Le Vendredi, nous sommes allés en barque visiter le bateau qui devait nous emporter et qui avait pour nom Salazie. Le Samedi, nous sommes allés faire sur un petit vapeur une petite promenade en mer au château d’If sur une île à une (illisible) de Marseille. Le reste du temps nous avons fait nos dernières commissions. Le dimanche (21 août 1902), nous sommes allés assister à la messe de 10 heures à la paroisse saint Pierre et saint Paul. Un de nos confrères partant ave nous était de cette paroisse et le Curé l’avait invité à chanter la Grand messe. A la fin, on nous a chanté le chant de départ, et on nous a invités à bénir les assistants. Vers les 2 heures à la procure, nous avons et la bénédiction du Saint Sacrement donnée par le Père Pontiranne, provicaire de la Chine occidentale ( ?), qui était venu en France refaire sa santé et qui repartait avec nous. Après cette cérémonie, nous sommes descendus dans la rue où l’omnibus nous attendait pour nous conduire au bateau. Nous étions 18, les quinze partis de Paris, le père Pontiranne, le père Dupuis, missionnaire du Tonkin qui était venu refaire sa santé en France et un père qui allait dans la mission de Pondichéry.

A notre arrivée sur les quais, nous apercevons le Salazie déjà sous pression, prêt à nous emporter vers les rives lointaines. Tout peinturé de neuf, avec une longueur de 138 mètres et une largeur de 18 à 20 mètres, c’était peut-être le plus beau bateau qu’il y eût ce jour-là dans le port de Marseille. Il a de dix à douze mètres de profondeur. Il est tout en fer, sauf le pont et les cloisons des cabines qui se trouvent à l’intérieur. Au fond se trouve la cale aux bagages, les machines, et au dessus, les cabines, les salles à manger; au-dessus, le pont avec les salons des officiers, les appartements du commandant, les salons des 1ere et 2eme classe. Nous étions 193 passagers à bord du bateau. La plus grande partie étaient des employés du gouvernement qui se rendaient en Indo Chine. Il y avait aussi 16 religieuses de l’ordre des Dames de St Maur, et une religieuse Carmélite. Il y avait en outre 4 pères de la Compagnie de Jésus et deux frères de la même Compagnie.

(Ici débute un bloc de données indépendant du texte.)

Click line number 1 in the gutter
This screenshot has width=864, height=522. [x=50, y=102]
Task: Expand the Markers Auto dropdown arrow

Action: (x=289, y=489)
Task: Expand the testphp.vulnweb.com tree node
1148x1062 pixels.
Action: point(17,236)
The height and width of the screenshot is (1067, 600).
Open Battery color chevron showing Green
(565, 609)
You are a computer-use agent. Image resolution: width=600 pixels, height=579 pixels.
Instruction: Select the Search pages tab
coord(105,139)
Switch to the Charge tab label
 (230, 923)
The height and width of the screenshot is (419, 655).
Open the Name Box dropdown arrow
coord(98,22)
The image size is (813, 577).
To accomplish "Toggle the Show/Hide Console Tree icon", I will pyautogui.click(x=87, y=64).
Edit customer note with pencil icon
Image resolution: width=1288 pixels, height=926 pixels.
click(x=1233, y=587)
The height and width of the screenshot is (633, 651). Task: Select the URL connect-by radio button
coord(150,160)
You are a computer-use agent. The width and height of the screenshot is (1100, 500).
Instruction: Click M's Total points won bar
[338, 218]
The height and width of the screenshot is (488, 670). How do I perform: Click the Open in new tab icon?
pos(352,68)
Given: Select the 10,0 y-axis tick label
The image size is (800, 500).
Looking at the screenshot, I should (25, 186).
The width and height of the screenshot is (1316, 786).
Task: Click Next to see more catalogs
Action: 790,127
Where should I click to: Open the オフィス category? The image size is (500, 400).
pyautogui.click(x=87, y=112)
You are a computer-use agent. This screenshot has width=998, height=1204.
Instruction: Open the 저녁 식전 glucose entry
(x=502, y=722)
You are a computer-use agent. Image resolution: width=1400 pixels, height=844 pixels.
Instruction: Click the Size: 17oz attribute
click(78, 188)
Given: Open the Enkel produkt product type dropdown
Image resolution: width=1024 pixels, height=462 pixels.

Vers les quatre heures, la cloche avertit ceux qui sont venu accompagner les passagers sur le bateau et qui ne doivent pas partir de descendre à terre. Nous disons adieu à nos pères procureurs de Marseille et nous tâchons de nous installer dans nos cabines.

Ensuite, on retire les amarres qui retenaient le bateau sur les bords du quai et le Salazie s’ébranle, remorqué par deux petits vapeurs jusqu’à la sortie du port. Il s’avance, majestueux, au milieu des bateaux qui attendent dans le port. Ceux qui sont resté à terre agitent leurs mouchoirs pour dire un dernier adieu aux parents ou aux amis qu’ils viennent d’embarquer. Puis, le bateau une fois sorti du port, les machines fonctionnent, la vitesse augmente. La ville de Marseille disparaît bientôt à nos yeux, mais pendant longtemps encore nous apercevons la statue de Notre Dame de la Garde qui, du haut de son rocher veillera sur nous pendant le voyage. Jusqu’à la nuit nous apercevons encore la côte de France. Puis tout se perd dans les ténèbres et chacun de son côté pense à ceux qu’il a quittés et qu’il aura (Sic) désormais si loin. Mais nous autres, nous savons que c’est pour Dieu que nous quittons notre famille et notre patrie, et que Celui qui récompense un verre d’eau donné en son nom saura bien rémunérer au centuple notre sacrifice et celui que nous imposons à ceux qui nous aiment.

Puisque nous sommes déjà en mer, il faut que je vous parle un peu des funestes effets du mal de mer. Dès le premier soir parmi nos confrères, plusieurs se sentent la tête lourde, ils ne soupent pas, ils ont la nausée. Peu à peu, l’estomac se soulève, des vomissements viennent. Cependant, le plus grand nombre attend le lendemain. Quelques uns ne sont nullement atteints. Au bout de deux ou trois jours presque tous nous avons le pied marin et nous ne risquons plus rien à condition que la mer reste calme, car quand le bateau remue un peu fort d’un côté à l’autre, ce qui s’appelle le roulis, ou qu’il y a du tangage, c'est-à-dire que tantôt l’avant s’abaisse et l’arrière monte, et tantôt l’arrière s’abaisse et l’avant monte, l’estomac est aussi facilement soulevé ! Parmi nous, 2 ou 3 ont été malades presque tout le temps. Quant à moi, pendant toute la traversée, je ne me suis senti mal à l’aise que 3 ou 4 jours, et encore je n’ai vomi qu’un repas.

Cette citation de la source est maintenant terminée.